O português Manoel Antonio da Silva Serva chegou a Salvador por volta de 1797 e aqui se instalou como comerciante. Não há uma biografia mais consistente sobre este personagem que, em 13 de maio – data do aniversário do príncipe regente dom João – de 1811, inaugurou na capital a primeira tipografia instalada em território baiano. Um dos primeiros impressos foi o prospecto que anunciou para o dia seguinte – 14 de maio – o lançamento do Idade d’Ouro do Brazil, o primeiro jornal impresso na Bahia. Idade d’Ouro circulou até 1823, ano da confirmação, na Bahia, da independência do Brasil, daí porque não coube mais ao periódico manter a defesa da manutenção dos laços coloniais com Portugal.

O que se sabe sobre Manoel Antonio da Silva Serva é o que está escrito nos livros de Renato Berbert de Castro, Cybele e Marcelo de Ipanema e Maria Beatriz Nizza da Silva. Estes autores ajudam a compor o personagem. Silva Serva nasceu no norte de Portugal, era alto e gordo, cultivava barba grande e era um extraordinário empreendedor. Com ele nasce a indústria gráfico-editorial baiana. Ele fabricou, com o propósito de substituir importações, em Salvador, prelos, tipos móveis, preparou mão-de-obra e até obteve recursos para instalar uma fábrica de papel, de que não há, por enquanto, documentação a respeito.
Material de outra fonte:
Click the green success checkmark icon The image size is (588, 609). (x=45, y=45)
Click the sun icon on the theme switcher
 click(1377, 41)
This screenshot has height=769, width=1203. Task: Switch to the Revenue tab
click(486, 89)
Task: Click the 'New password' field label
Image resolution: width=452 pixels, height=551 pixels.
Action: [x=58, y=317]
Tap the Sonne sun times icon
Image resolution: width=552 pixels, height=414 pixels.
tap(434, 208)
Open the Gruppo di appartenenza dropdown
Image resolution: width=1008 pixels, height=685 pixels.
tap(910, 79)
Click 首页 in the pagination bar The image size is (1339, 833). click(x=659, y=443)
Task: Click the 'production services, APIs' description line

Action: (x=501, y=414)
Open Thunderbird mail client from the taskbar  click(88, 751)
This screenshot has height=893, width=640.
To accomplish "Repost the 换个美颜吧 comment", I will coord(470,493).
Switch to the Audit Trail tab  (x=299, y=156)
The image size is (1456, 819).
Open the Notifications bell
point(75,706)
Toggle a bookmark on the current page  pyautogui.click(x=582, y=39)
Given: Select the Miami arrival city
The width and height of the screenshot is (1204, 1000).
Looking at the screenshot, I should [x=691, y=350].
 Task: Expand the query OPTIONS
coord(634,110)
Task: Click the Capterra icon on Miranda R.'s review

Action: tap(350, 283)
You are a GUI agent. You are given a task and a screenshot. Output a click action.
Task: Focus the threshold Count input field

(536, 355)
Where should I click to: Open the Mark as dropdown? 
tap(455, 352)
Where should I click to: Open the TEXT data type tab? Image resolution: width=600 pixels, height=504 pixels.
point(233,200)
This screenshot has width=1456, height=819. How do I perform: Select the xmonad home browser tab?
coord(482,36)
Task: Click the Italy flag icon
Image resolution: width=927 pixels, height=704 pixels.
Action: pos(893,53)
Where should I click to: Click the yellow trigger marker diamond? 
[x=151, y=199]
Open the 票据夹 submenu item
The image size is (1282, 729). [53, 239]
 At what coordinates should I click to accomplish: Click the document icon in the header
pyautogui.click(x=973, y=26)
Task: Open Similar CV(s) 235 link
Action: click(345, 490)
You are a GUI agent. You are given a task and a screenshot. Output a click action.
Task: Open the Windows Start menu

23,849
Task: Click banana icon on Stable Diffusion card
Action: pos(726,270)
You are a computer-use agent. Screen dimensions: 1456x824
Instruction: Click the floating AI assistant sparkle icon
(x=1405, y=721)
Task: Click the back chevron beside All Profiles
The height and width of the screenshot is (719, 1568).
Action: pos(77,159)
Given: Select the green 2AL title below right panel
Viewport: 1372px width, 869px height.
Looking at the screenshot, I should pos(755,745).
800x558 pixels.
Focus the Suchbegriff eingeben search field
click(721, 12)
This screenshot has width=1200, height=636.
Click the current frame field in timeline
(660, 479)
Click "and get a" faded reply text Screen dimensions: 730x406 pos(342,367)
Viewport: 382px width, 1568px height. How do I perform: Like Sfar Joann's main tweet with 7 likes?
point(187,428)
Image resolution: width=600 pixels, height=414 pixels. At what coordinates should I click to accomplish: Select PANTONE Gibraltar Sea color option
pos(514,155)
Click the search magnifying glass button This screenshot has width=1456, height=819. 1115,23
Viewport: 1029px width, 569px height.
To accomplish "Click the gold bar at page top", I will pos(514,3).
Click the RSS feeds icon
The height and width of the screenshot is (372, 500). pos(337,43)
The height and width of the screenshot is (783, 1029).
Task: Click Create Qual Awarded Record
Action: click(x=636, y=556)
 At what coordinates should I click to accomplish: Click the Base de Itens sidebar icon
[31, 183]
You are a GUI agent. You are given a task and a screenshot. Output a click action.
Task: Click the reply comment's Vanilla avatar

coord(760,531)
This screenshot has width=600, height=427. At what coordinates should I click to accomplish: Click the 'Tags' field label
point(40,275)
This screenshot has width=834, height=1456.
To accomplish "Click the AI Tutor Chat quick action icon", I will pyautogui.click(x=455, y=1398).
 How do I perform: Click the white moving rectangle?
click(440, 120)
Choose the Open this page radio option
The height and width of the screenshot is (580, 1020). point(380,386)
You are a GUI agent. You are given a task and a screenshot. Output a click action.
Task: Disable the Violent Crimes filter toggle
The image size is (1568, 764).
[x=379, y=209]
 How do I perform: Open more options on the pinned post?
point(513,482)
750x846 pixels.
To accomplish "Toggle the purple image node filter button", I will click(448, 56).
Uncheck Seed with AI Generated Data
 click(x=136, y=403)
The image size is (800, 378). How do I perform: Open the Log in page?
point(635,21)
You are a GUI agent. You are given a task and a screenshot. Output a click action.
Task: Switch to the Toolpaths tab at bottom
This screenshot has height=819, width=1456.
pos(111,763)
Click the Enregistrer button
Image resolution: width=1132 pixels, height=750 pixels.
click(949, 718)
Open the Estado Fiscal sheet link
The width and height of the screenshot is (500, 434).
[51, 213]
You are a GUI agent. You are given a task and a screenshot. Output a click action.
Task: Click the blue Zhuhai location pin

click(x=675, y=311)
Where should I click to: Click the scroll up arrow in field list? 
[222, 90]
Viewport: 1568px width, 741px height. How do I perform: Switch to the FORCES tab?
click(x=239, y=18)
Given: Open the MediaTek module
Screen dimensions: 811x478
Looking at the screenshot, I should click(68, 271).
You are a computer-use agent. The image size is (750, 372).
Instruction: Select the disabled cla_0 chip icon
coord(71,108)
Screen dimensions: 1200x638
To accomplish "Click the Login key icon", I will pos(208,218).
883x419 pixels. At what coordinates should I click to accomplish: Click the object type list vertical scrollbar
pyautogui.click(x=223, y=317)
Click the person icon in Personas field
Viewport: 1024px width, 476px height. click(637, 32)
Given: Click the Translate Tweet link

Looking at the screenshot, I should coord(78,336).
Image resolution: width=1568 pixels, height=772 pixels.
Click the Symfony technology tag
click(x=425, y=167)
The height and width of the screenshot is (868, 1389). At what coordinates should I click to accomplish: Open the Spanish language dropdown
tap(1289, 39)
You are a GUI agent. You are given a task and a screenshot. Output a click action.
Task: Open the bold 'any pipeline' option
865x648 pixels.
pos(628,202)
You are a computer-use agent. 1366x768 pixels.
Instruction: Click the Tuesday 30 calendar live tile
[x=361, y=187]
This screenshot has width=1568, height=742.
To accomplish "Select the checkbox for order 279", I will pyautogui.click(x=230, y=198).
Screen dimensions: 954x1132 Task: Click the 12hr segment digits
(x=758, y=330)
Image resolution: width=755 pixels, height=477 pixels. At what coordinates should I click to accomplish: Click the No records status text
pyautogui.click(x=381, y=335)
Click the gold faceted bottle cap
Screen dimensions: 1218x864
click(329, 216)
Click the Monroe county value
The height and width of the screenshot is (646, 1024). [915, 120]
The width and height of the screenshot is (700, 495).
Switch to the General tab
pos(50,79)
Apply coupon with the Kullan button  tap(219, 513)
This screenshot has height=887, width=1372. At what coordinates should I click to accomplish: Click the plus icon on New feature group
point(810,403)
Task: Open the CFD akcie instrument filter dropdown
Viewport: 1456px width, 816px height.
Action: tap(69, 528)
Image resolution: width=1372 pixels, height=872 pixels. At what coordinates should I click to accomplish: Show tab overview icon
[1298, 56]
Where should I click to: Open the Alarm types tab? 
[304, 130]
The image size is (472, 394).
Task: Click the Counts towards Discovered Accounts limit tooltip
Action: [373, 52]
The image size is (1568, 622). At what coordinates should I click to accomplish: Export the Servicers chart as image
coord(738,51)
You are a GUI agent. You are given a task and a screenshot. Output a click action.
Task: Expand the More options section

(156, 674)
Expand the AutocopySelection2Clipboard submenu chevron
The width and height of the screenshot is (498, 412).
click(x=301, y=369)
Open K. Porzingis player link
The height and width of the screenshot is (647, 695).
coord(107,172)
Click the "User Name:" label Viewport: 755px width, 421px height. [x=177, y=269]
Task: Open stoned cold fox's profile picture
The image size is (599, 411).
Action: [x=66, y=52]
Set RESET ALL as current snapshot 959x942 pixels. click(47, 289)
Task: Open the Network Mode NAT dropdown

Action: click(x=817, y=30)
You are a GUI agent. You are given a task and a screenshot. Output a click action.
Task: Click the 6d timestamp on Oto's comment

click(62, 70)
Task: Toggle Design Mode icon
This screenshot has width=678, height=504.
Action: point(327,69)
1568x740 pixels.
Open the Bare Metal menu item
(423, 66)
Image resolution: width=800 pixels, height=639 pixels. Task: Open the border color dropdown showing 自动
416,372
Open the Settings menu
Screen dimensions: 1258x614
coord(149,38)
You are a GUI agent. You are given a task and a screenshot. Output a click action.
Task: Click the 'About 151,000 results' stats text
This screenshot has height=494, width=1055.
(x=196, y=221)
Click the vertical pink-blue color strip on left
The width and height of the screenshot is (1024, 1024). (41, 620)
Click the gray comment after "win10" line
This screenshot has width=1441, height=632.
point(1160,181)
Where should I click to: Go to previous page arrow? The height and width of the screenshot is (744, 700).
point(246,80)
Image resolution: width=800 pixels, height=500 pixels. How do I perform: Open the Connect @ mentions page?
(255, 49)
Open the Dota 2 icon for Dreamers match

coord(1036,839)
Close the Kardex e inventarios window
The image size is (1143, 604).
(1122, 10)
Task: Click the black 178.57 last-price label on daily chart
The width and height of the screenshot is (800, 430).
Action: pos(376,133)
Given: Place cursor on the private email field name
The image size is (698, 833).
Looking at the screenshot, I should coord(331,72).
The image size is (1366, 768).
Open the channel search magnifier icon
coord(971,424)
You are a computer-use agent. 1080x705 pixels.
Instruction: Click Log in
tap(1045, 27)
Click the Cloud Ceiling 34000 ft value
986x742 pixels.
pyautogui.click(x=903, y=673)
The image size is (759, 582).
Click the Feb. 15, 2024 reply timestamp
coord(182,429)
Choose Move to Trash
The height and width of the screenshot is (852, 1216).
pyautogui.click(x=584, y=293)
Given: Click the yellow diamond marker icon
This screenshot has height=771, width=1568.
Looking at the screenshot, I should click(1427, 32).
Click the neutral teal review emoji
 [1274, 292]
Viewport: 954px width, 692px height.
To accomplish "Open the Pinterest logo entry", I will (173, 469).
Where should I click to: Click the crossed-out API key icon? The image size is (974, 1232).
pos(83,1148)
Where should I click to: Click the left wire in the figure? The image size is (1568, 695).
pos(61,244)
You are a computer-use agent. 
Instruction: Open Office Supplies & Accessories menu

A audácia de Silva Serva o levou quatro vezes ao Rio de Janeiro para vender serviços gráficos, livros impressos na sua gráfica e assinaturas do Idade d’Ouro do Brazil. Da última viagem, em 1819, ele não retornou. Morreu e foi enterrado no Rio, então sede da Corte.

Reverenciar Silva Serva em 2011, nos 200 anos de sua tipografia e do Idade d’Ouro do Brazil é indispensável e neste sentido devem caminhar as instituições que representam a indústria, o comércio, a educação e, sobretudo, a comunicação da Bahia. Em 1911, quando se comemorou o primeiro centenário da imprensa baiana, houve festa no Instituto Geográfico e Histórico da Bahia, ocasião em que foi lançada a primeira edição de Anais da imprensa da Bahia. A Associação Tipográfica Bahiana, na ocasião, ofertou ao IGHB álbum com a assinatura de todos os profissionais do ramo por ela representados. Os recursos de então eram bem mais precários, mas a Bahia não deixou o 14 de maio passar em branco em 1911. Assim, certamente, voltará a acontecer em 14 de maio de 2011.

O que há no livro

Os 23 personagens do livro Memória da imprensa contemporânea da Bahia foram entrevistados em 2002-2003 por duplas formadas pelos estudantes Andréa Mazza, Cinthya Brandão, Daniel Chalegre, Denise Correia, Eva Campos, Fernanda Carla Chagas da Silva, José Otávio Badaró Santos, Juliana Wândega, Leila Isandra, Lívia Cabral, Maíra Fixina do Carmo, Marcel Lima, Mércia Ribeiro, Maria Luiza de Araújo Souza, Marina Matos, Marluce Guimarães, Mônica França, Muriel Teixeira, Patrícia Maia, Patrícia Martins, Renata Hirsch, Rita Rocha, Valeria Ibalo Gomes, Vanessa de Assis e Wilma Nascimento.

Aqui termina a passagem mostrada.